▶ _EXERCISE REQUIREMENTS_:
1) In the eurozone passage, what may the European Central Bank have to do if things really get bad?
2) Recast the paragraph of the eurozone passage that begins "All this has to be agreed" as a short list that keeps its main facts.
3) Carry on the eurozone passage from its last sentence.
____ EXTRACT TO READ
As a consequence, several European banks will have to be recapitalised. To try to stop these concerns spreading to other financially-challenged countries, the European funds designed to bail out countries in trouble have to be beefed up. And if things really get bad the European Central Bank may have to flood the markets with liquidity.

All this has to be agreed in the next three weeks. And there is the first problem. Something that in principle is very simple is in practice fiendishly complicated. It is complicated technically: who shells out the money to recapitalise the banks and on what basis? It is complicated politically: how do you get the entire eurozone to agree? And it is complicated conceptually: to what extent is Germany giving an almost unlimited guarantee over the credibility of the eurozone.
________
____ GIVEN DATA
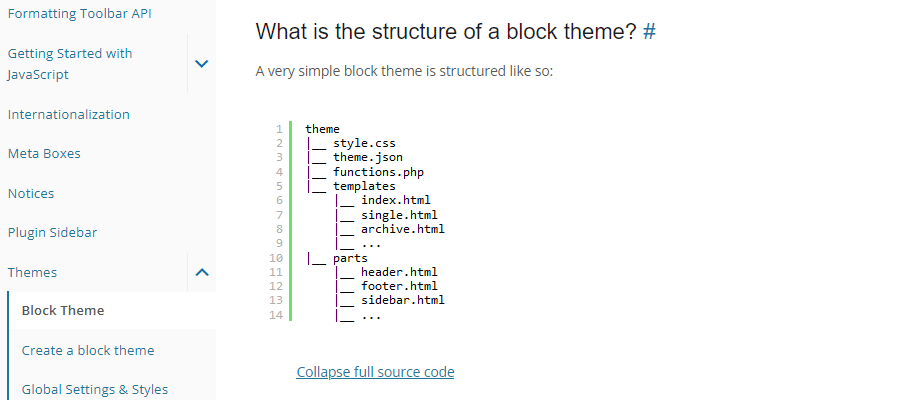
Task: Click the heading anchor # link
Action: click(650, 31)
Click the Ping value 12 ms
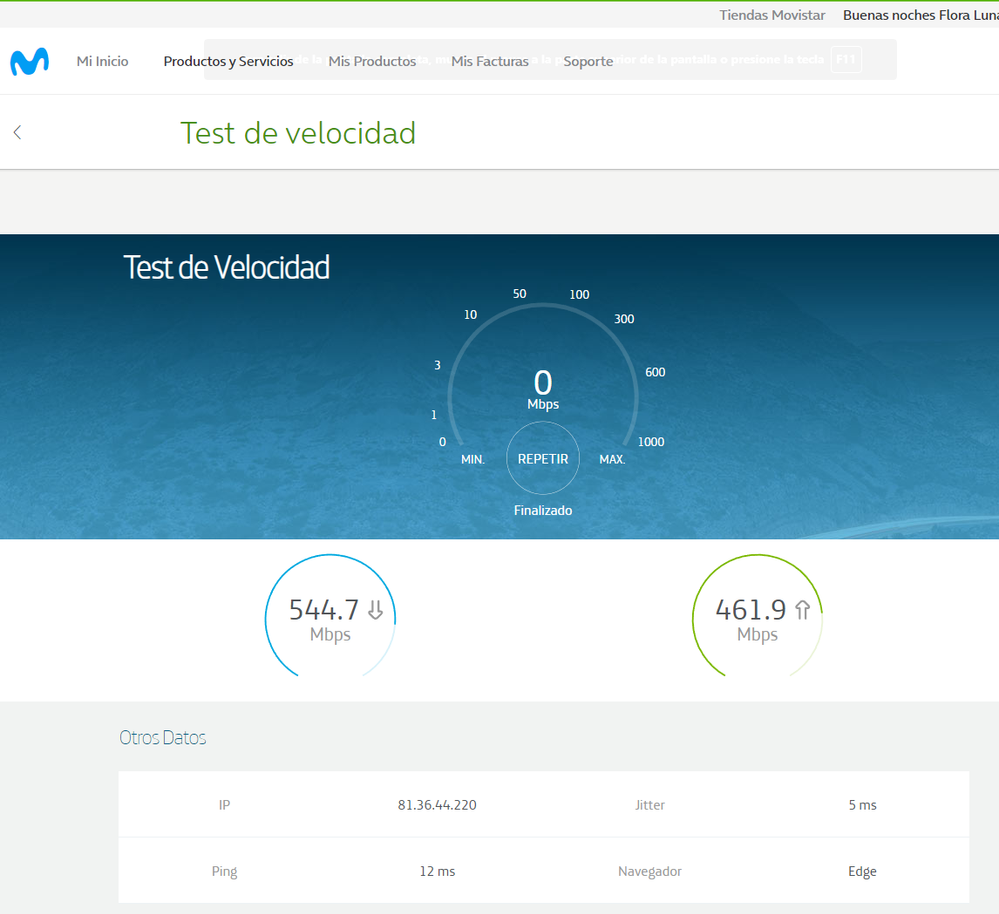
________
____ GIVEN DATA
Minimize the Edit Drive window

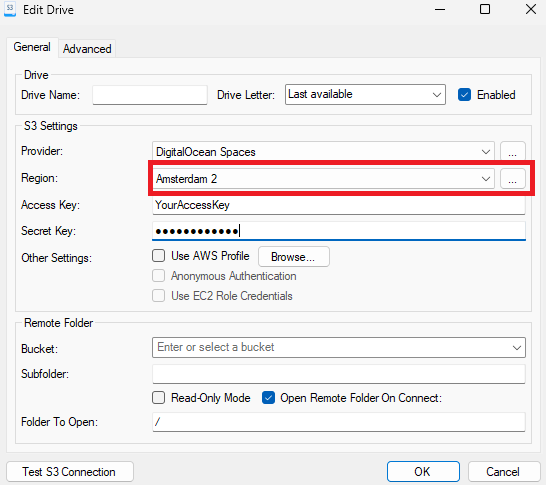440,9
________
▶ _RESULTS OF THE TASKS_:
1) Flood the markets with liquidity.

2)
- Everything has to be agreed within the next three weeks.
- It is simple in principle but very complicated in practice.
- Technically: who pays to recapitalize the banks, and on what basis?
- Politically: how can the whole eurozone be brought to agree?
- Conceptually: how far is Germany giving an almost unlimited guarantee over the credibility of the eurozone?

3)
Even if a deal can be done – and while that is an odds-on probability, there are huge risks – it does not solve the core problem of the eurozone, which is that the single currency has increased divisions within the region, not decreased them. The deal keeps Greece in the eurozone but maybe a spell has been broken. Exit is no longer inconceivable. The fascinating question now is whether breaking the spell changes things in ways we cannot predict.

An example: I was talking with an executive in a large company recently who acknowledged that it had to have a Plan B, to determine what it might do were the eurozone to break up. It did not expect this outcome but it had to be prepared. I suspect that every sizeable firm in Europe is carrying out a similar exercise. Once you change the psychology of both investors and corporate treasurers, then you change not just the day-to-day actions – which banks in which countries are on your list of places to deposit money – but you also change the longer-term plans on investment, location of regional headquarters and so on. Investors will always flip between optimism and despair and we have seen huge swings of mood in the past week. But corporations have to plan for the long term.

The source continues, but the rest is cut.